Ant Colony Optimization for the Control of Pollutant Spreading on Social Networks

Abstract

The rapid development of online social networks not only enables prompt and convenient dissemination of desirable information but also incurs fast and wide propagation of undesirable information. A common way to control the spread of pollutants is to block some nodes, but such a strategy may affect the service quality of a social network and leads to a high control cost if too many nodes are blocked. This paper considers the node selection problem as a biobjective optimization problem to find a subset of nodes to be blocked so that the effect of the control is maximized while the cost of the control is minimized. To solve this problem, we design an ant colony optimization algorithm with an adaptive dimension size selection under the multiobjective evolutionary algorithm framework based on decomposition (MOEA/D-ADACO). The proposed algorithm divides the biobjective problem into a set of single-objective subproblems and each ant takes charge of optimizing one subproblem.
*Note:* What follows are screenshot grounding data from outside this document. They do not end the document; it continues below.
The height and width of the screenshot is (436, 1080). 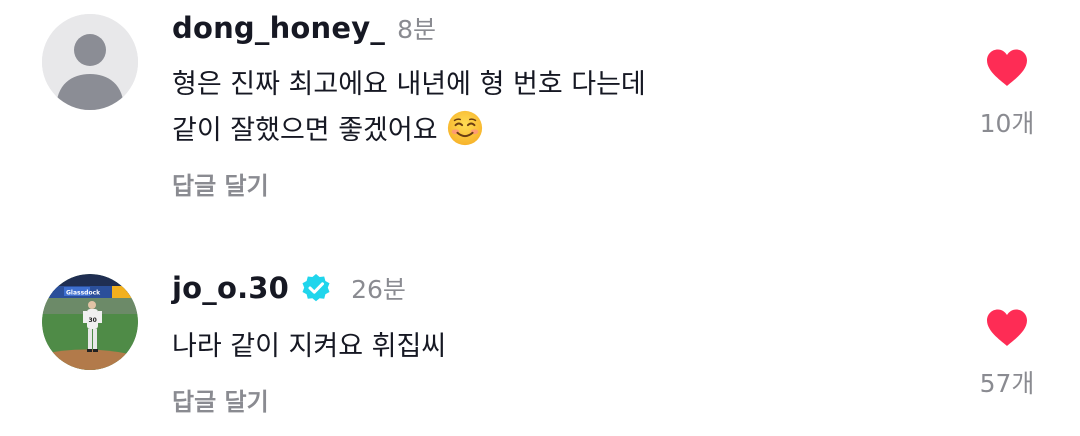 I want to click on comment-header: dong_honey_ 8분, so click(x=304, y=28).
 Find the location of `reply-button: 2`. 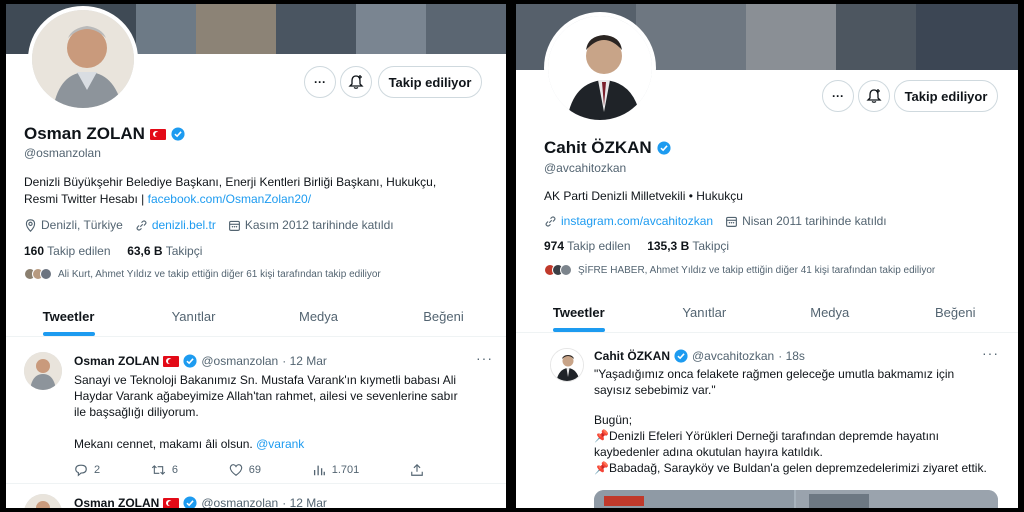

reply-button: 2 is located at coordinates (87, 470).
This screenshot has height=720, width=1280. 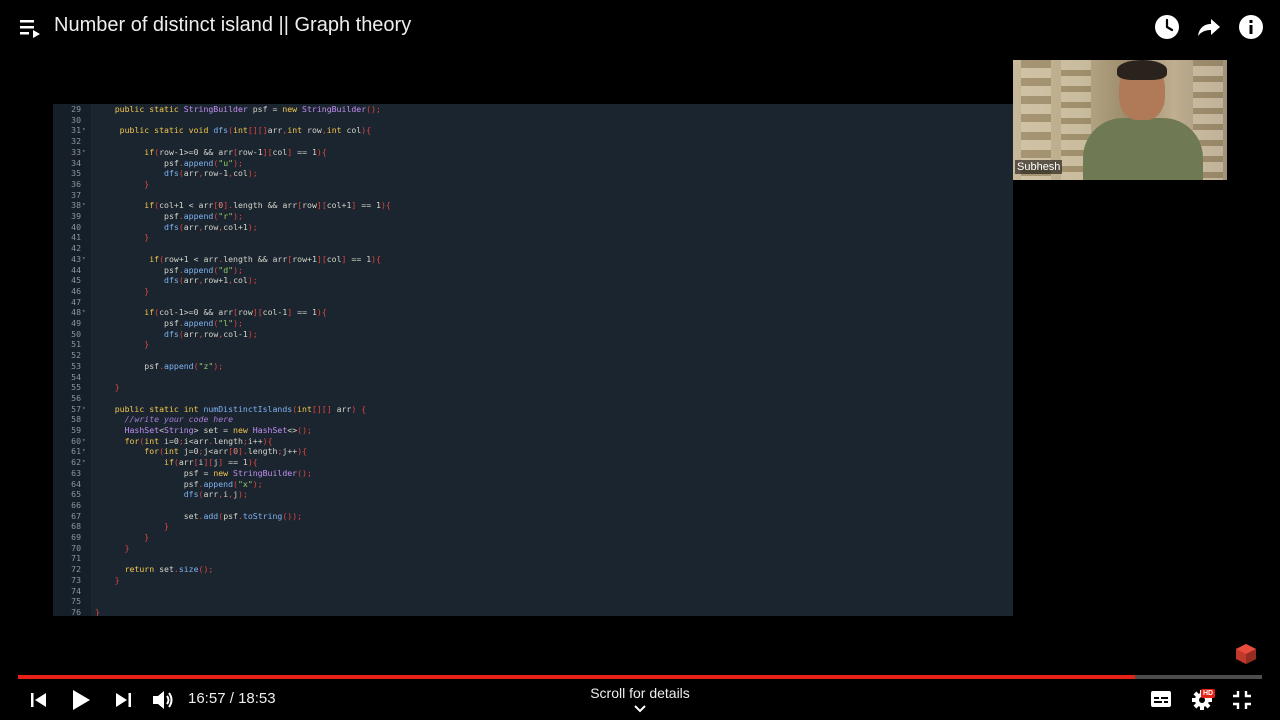 I want to click on line-number: 39, so click(x=76, y=216).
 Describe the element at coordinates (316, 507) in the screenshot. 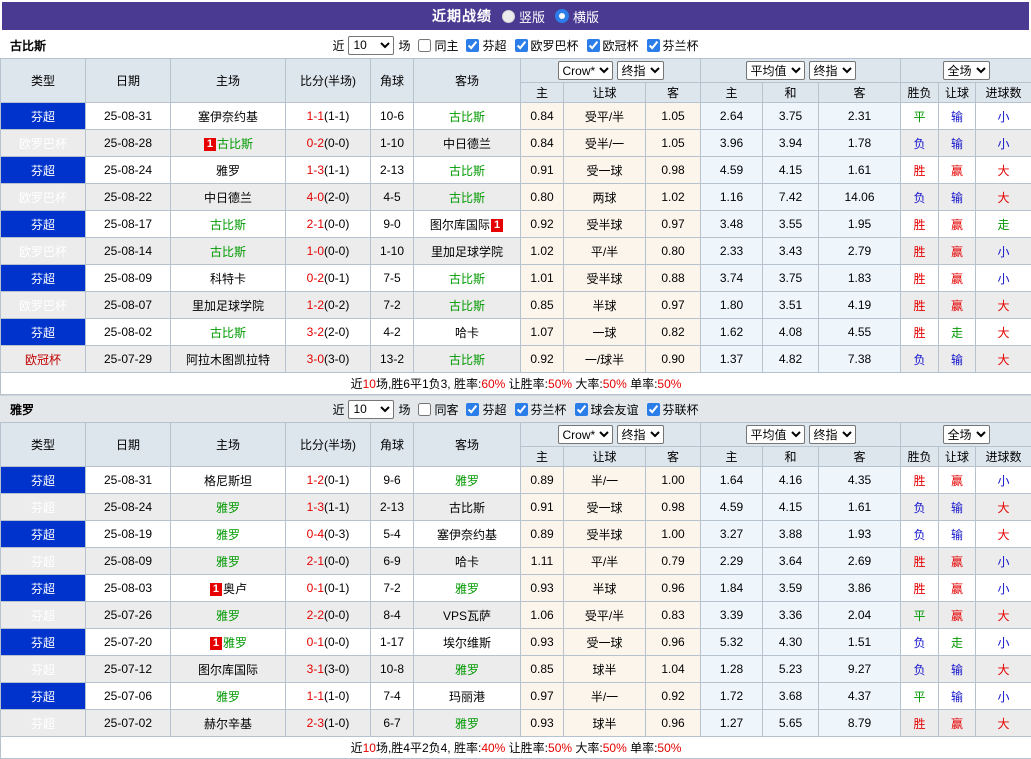

I see `fulltime-score: 1-3` at that location.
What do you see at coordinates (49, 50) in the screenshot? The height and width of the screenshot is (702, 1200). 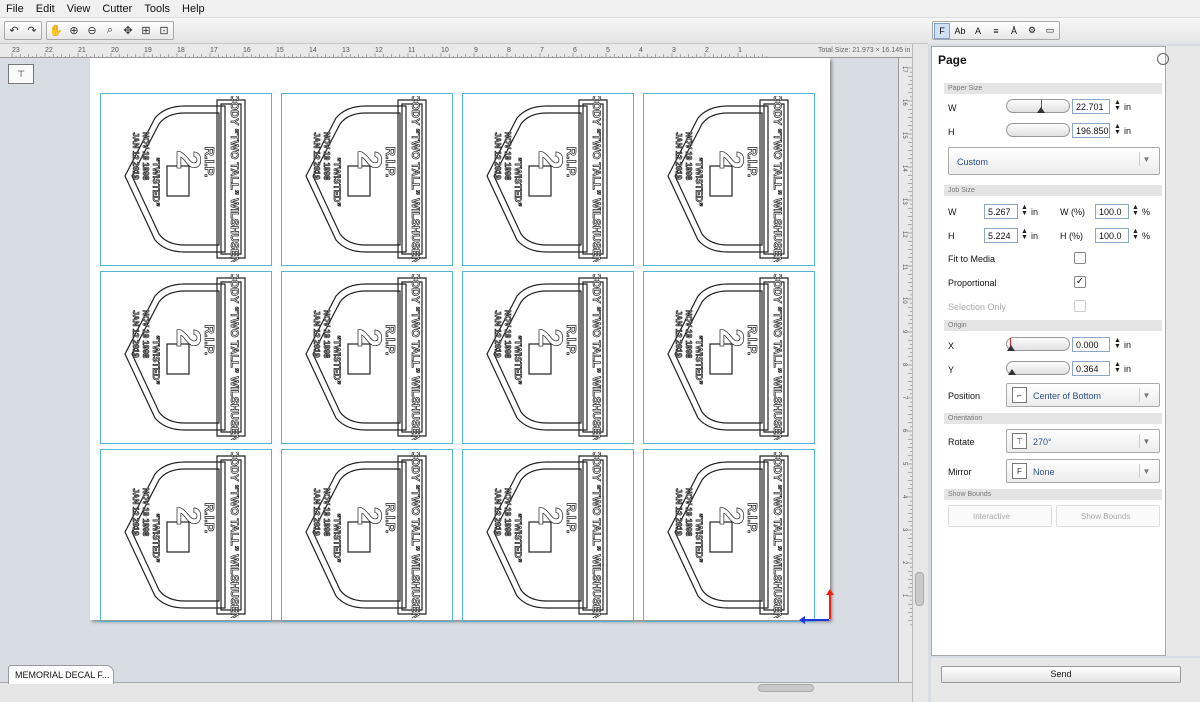 I see `ruler-label: 22` at bounding box center [49, 50].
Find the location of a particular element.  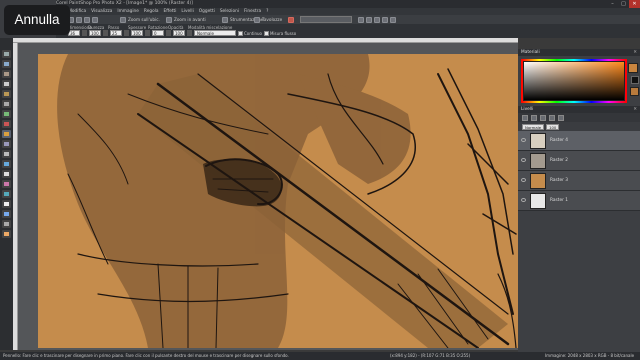

layer-row: Raster 4 is located at coordinates (579, 141).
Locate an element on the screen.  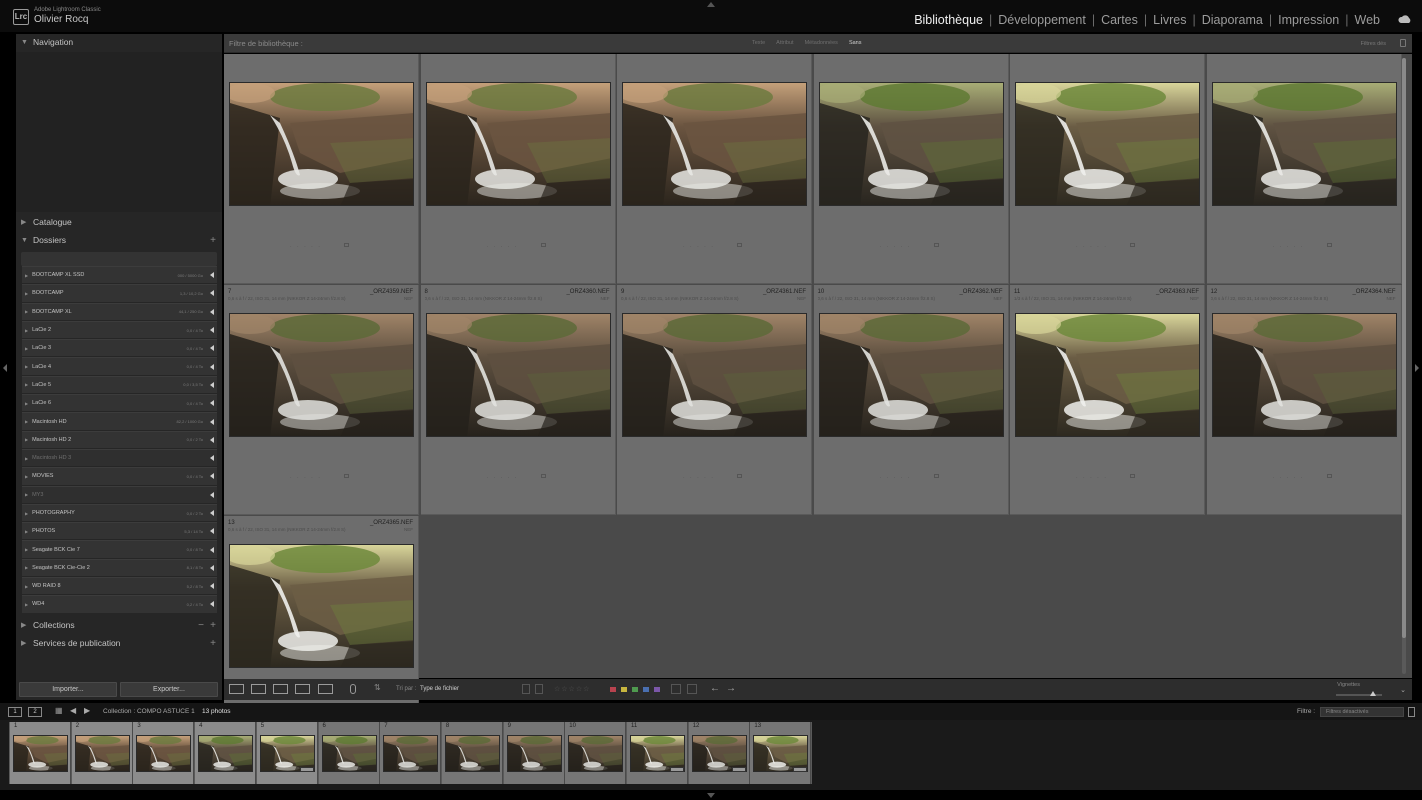
filmstrip-item: 3 is located at coordinates (164, 753).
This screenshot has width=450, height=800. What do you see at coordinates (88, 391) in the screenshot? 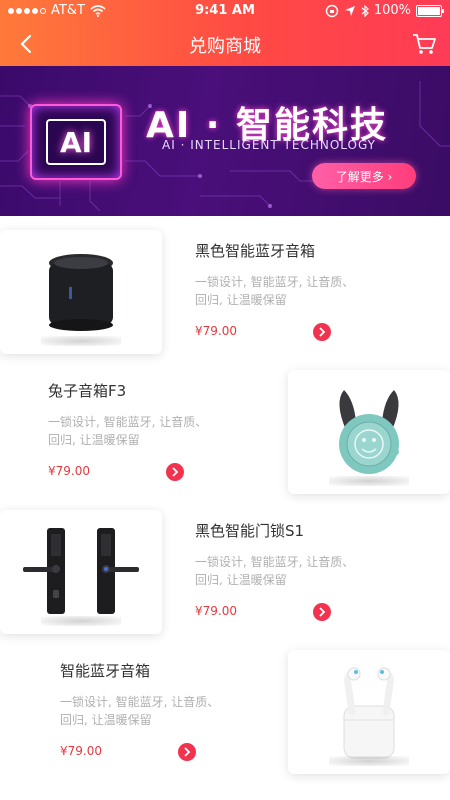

Moreover, two types of pheromone and heuristic information are incorporated into MOEA/D-ADACO, that is, pheromone and heuristic information of dimension size selection and that of node selection. While constructing solutions, the ants first determine the dimension size according to the former type of pheromone and heuristic information. Then, the ants select a specific number of nodes to build solutions according to the latter type of pheromone and heuristic information. Experiments conducted on a set of real-world online social networks confirm that the proposed biobjective optimization model and the developed MOEA/D-ADACO are promising for the pollutant spreading control.